12 私は彼らに言った。「あなたがたがよいと思うなら、私に賃金を払いなさい。もし、そうでないなら、やめなさい。」すると彼らは、私の賃金として、銀三十シェケルを量った。
13 【主】は私に仰せられた。「彼らによってわたしが値積もりされた尊い価を、陶器師に投げ与えよ。」そこで、私は銀三十を取り、それを【主】の宮の陶器師に投げ与えた。
14 そして私は、結合という私のもう一本の杖を折った。これはユダとイスラエルとの間の兄弟関係を破るためであった。
ゼカリヤは指導者たちに、自分の働きに対する賃金を要求します。事前に賃金が決められていたわけではないので、指導者たちの値踏みにゆだねられます。(1)「あなたがたがよいと思うなら、私に賃金を払いなさい。もし、そうでないなら、やめなさい」(12節)とは、そういう意味です。もし価値がないと判断するなら、払わなくてもよいというのです。(2)それに応答して、指導者たちは、銀30シェケル(銀貨30 枚)を払いました。ユダヤ的文脈では、これは何も払わないよりも、さらに悪いことです。背景には、出エジプト21:32の規定があります。「もしその牛が、男奴隷、あるいは女奴隷を突いたなら、牛の持ち主はその奴隷の主人に銀貨三十シェケルを支払い、その牛は石で打ち殺されなければならない」。銀貨30枚は、殺された奴隷の値段です。指導者たちは、ゼカリヤの働きを軽蔑したのです。(3)そこで【主】はゼカリヤにこう命じます。「彼らによってわたしが値積もりされた尊い価を、陶器師に投げ与えよ」(13節)。指導者たちが払った銀貨30枚は、【主】を値積りした価格でもありました。それは、【主】を軽蔑する象徴的な数字でした。(4)ゼカリヤは【主】の命令どおり、それを【主】の宮の陶器師に投げ与えました。これは、【主】の宮の付近にあった陶器師の地区に投げ込んだという意味です。
以上のことは、キリストの生涯において成就しました。(1)キリストは銀30枚で売られました(マタ26:14 ~16 参照)。(2)銀30 枚は、陶器師の畑を買うために用いられました(マタ27:3 ~10 参照)。イエスを買うための銀30枚は、神殿の金庫から拠出されました。
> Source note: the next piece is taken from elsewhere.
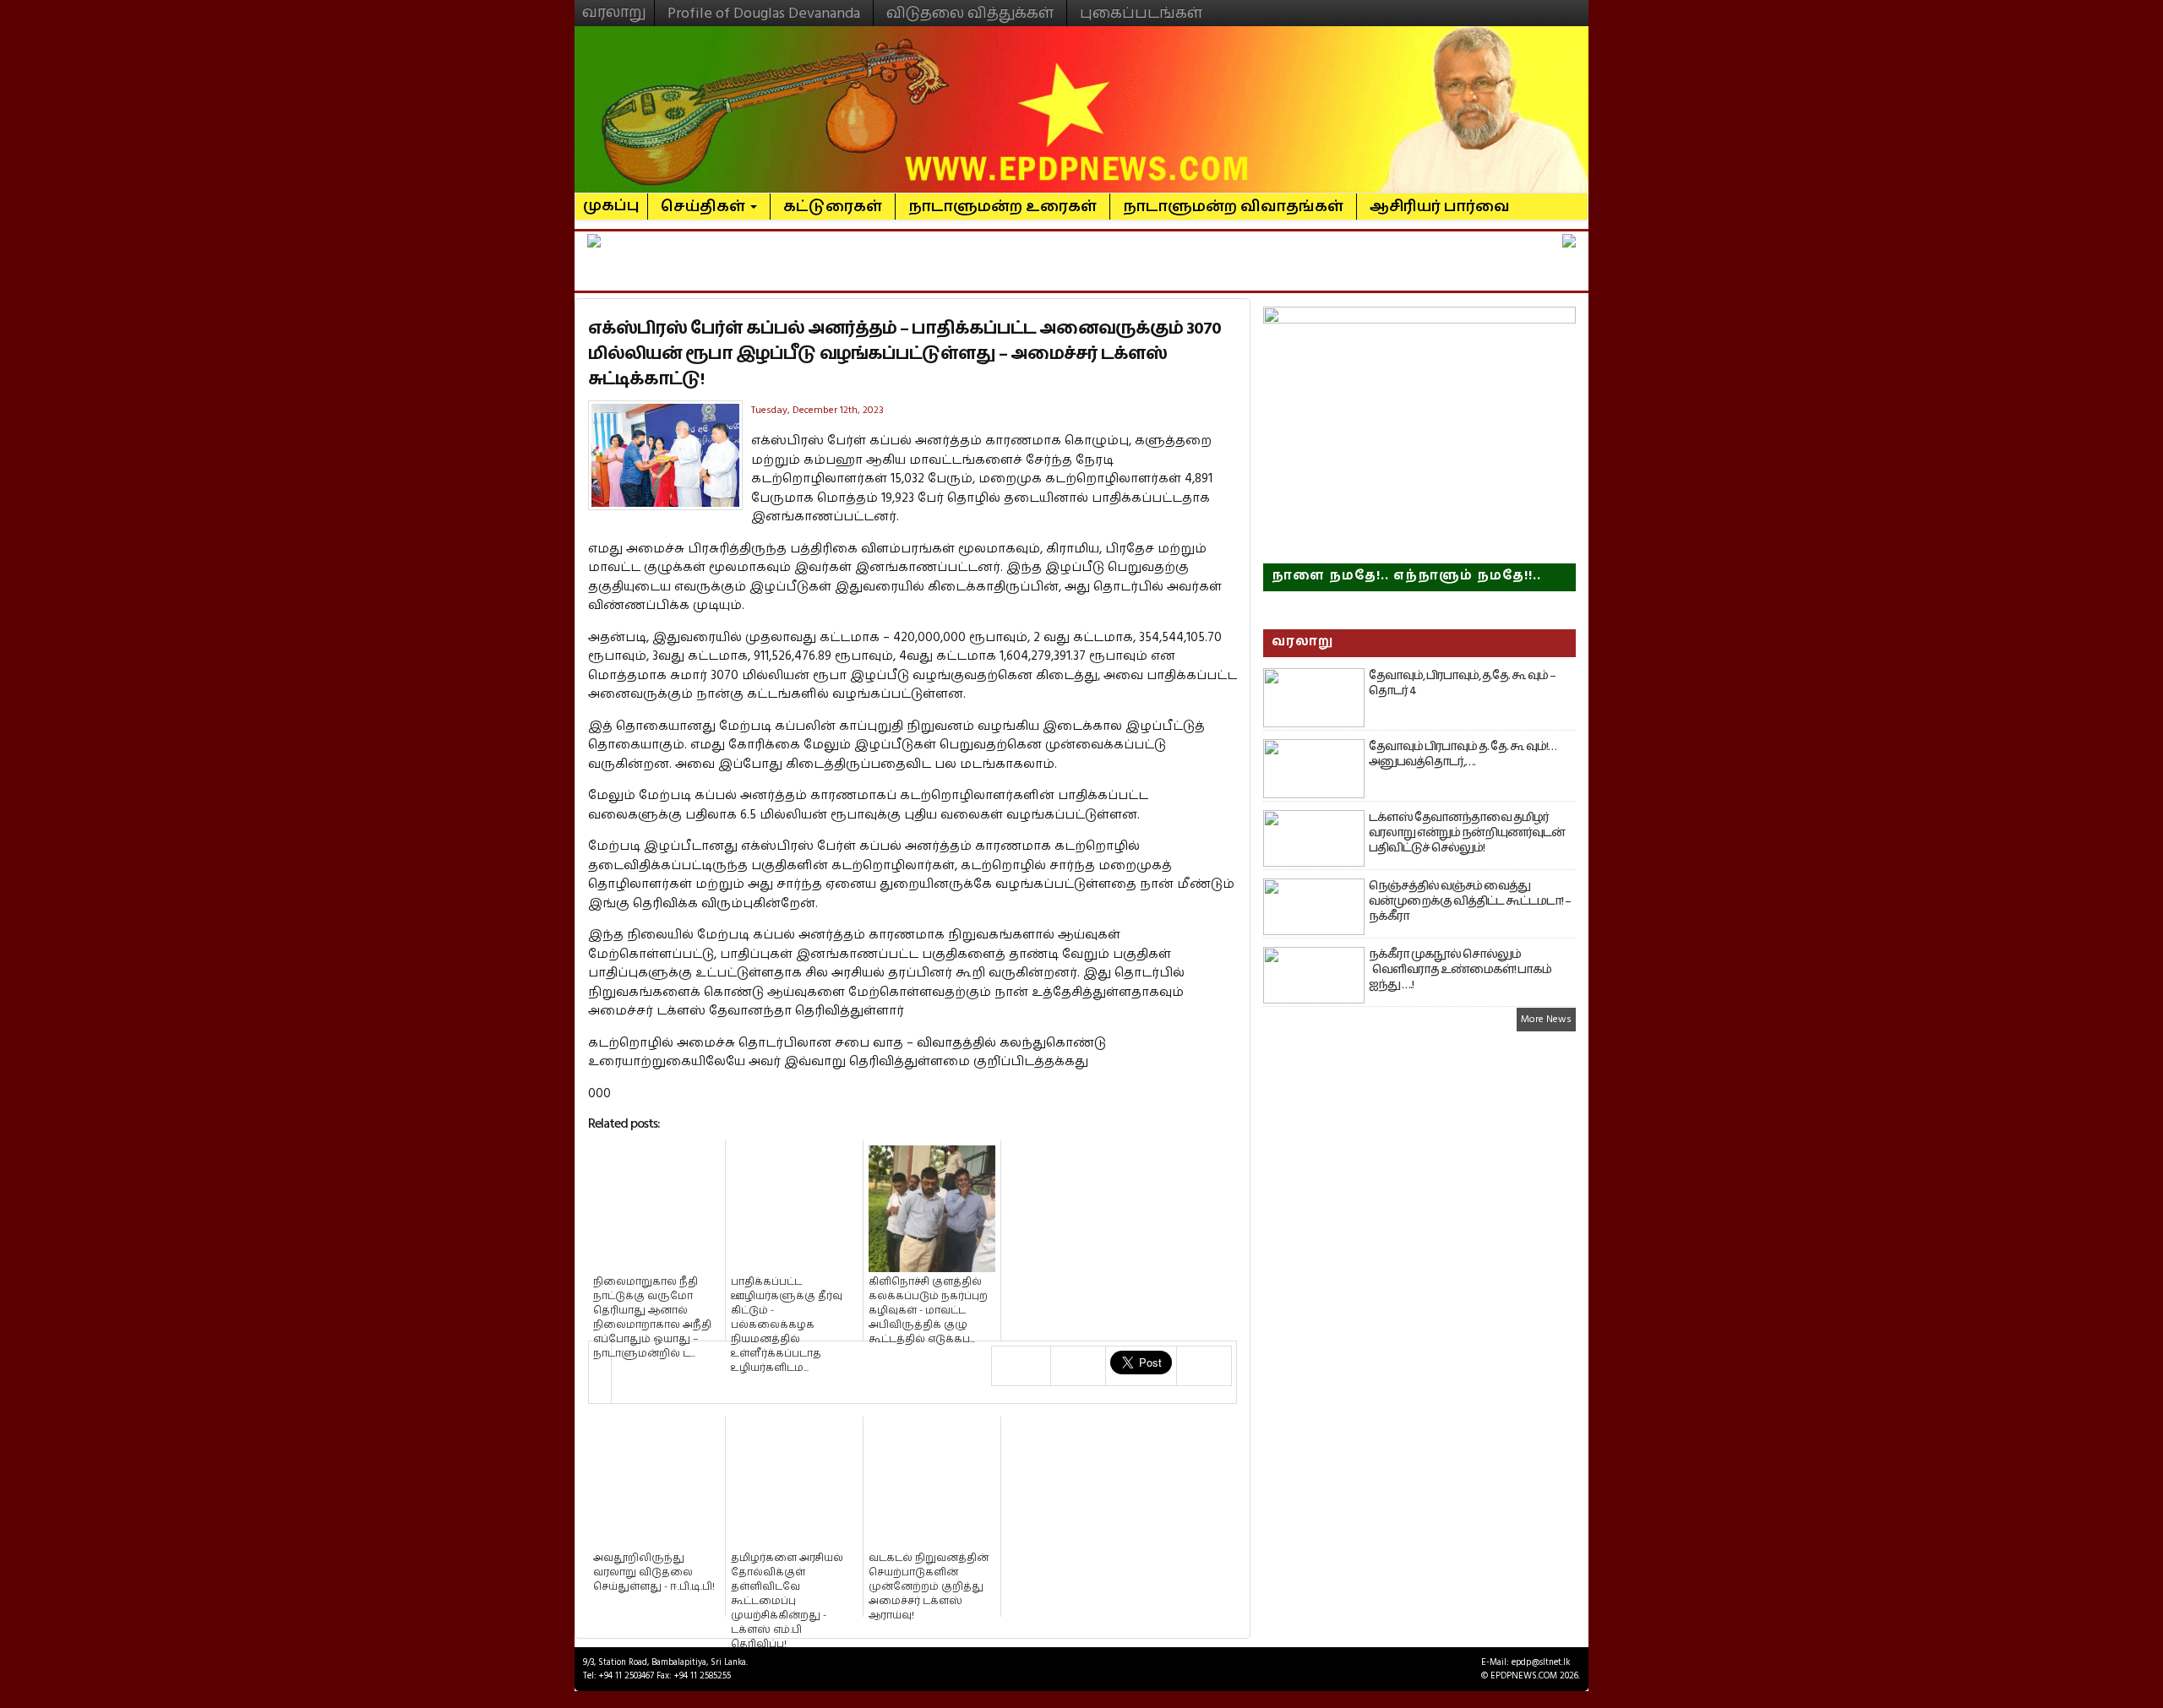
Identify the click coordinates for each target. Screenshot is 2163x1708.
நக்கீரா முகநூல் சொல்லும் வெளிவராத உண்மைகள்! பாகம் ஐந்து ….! (1460, 969)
この金は本来、いけにえの動物を買うためのものです。指導者たちは、無意識的に、究極のいけにえであるイエスを買っていたのです。(3)14節でゼカリヤは、「結合」という杖を折っています。その意味は、イスラエルの間の兄弟関係を破壊するということです。これは、紀元66 ~ 70年の間に成就しました。ローマに対抗する熱心党の運動は、内部分裂をくり返し、その結果戦闘能力を落としました。それが、エルサレムが容易に陥落した理由でもあります。
侮辱的価格である銀30枚で売られたイエスの悲しみを思い起こしましょう。主イエスは、私たちを救うために、いけにえの犠牲となってくださいました。この方こそ、私たちのよき羊飼いです。
きょうの祈り
イエス・キリストの父なる神さま。主イエスの愛を思い、心から感謝します。きょうも、主の愛に応答しながら生きることができますように。主イエス・キリストの御名によって祈ります。アーメン。